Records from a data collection

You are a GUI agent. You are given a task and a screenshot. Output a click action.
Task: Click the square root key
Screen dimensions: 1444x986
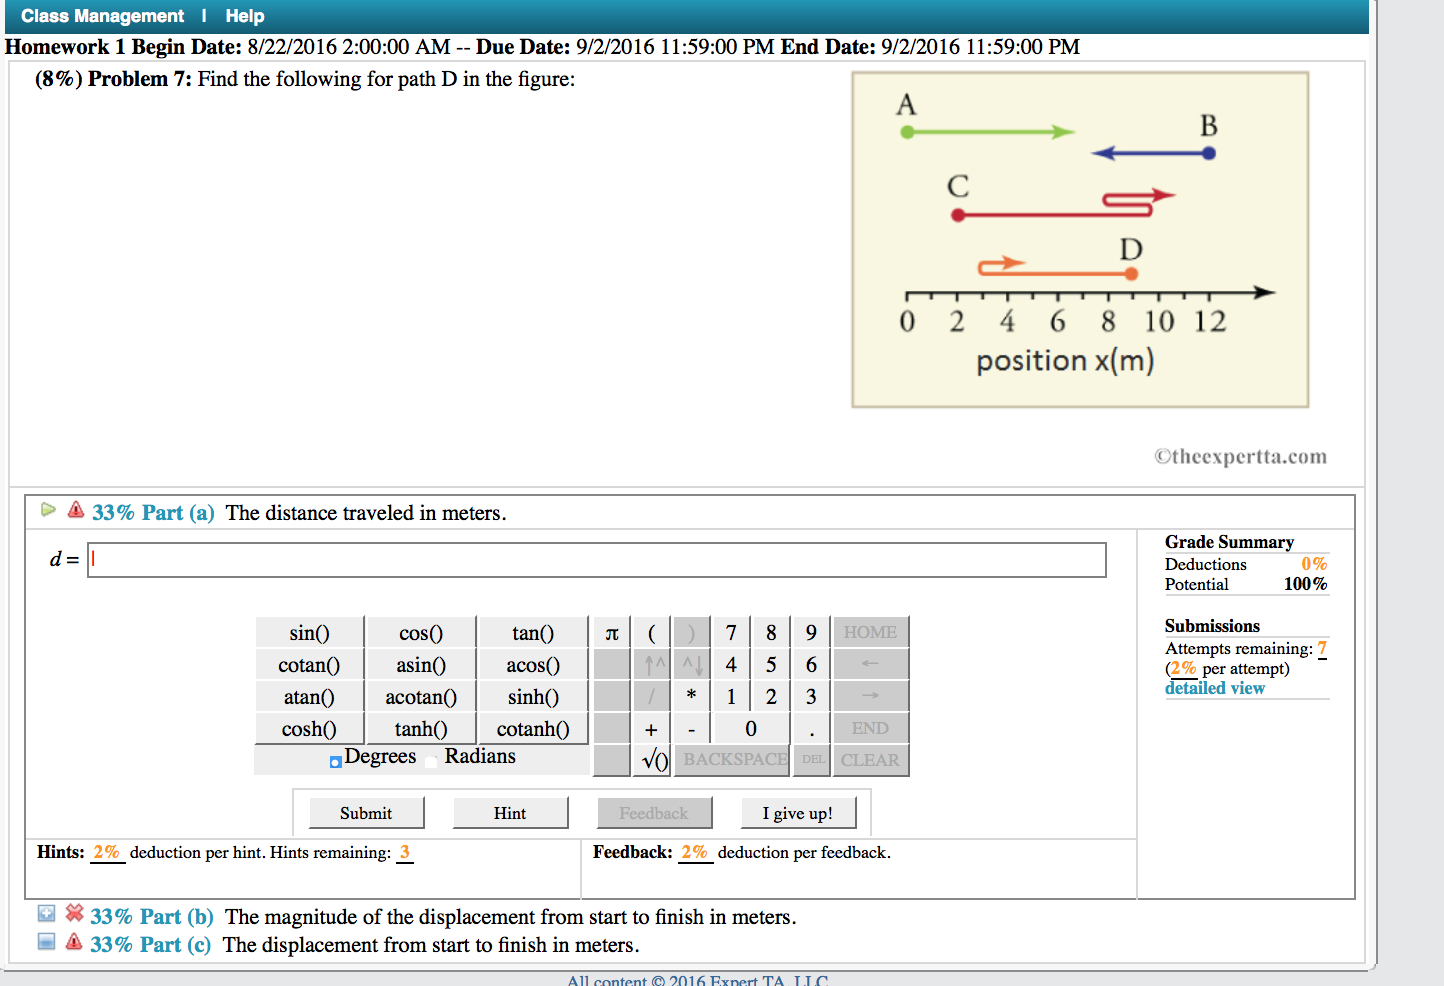(x=651, y=760)
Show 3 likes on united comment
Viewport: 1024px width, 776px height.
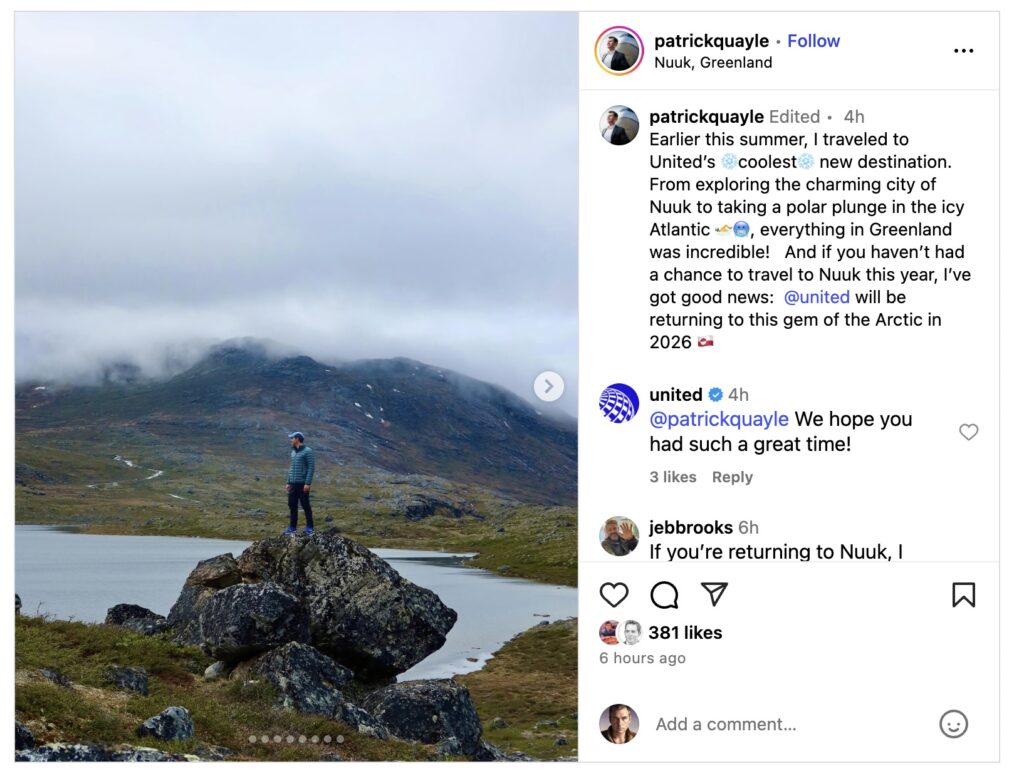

→ EXERCISE DESCRIPTION: What is needed is a word-for-word transcription of all the entries, with the pictures dropped.

→ TASK ANSWER:
You are a GUI agent. You are given a task and a screenshot. Output a click action.
Task: Click the square root key
Screen dimensions: 1444x986
(x=651, y=760)
Show 3 likes on united comment
Viewport: 1024px width, 776px height.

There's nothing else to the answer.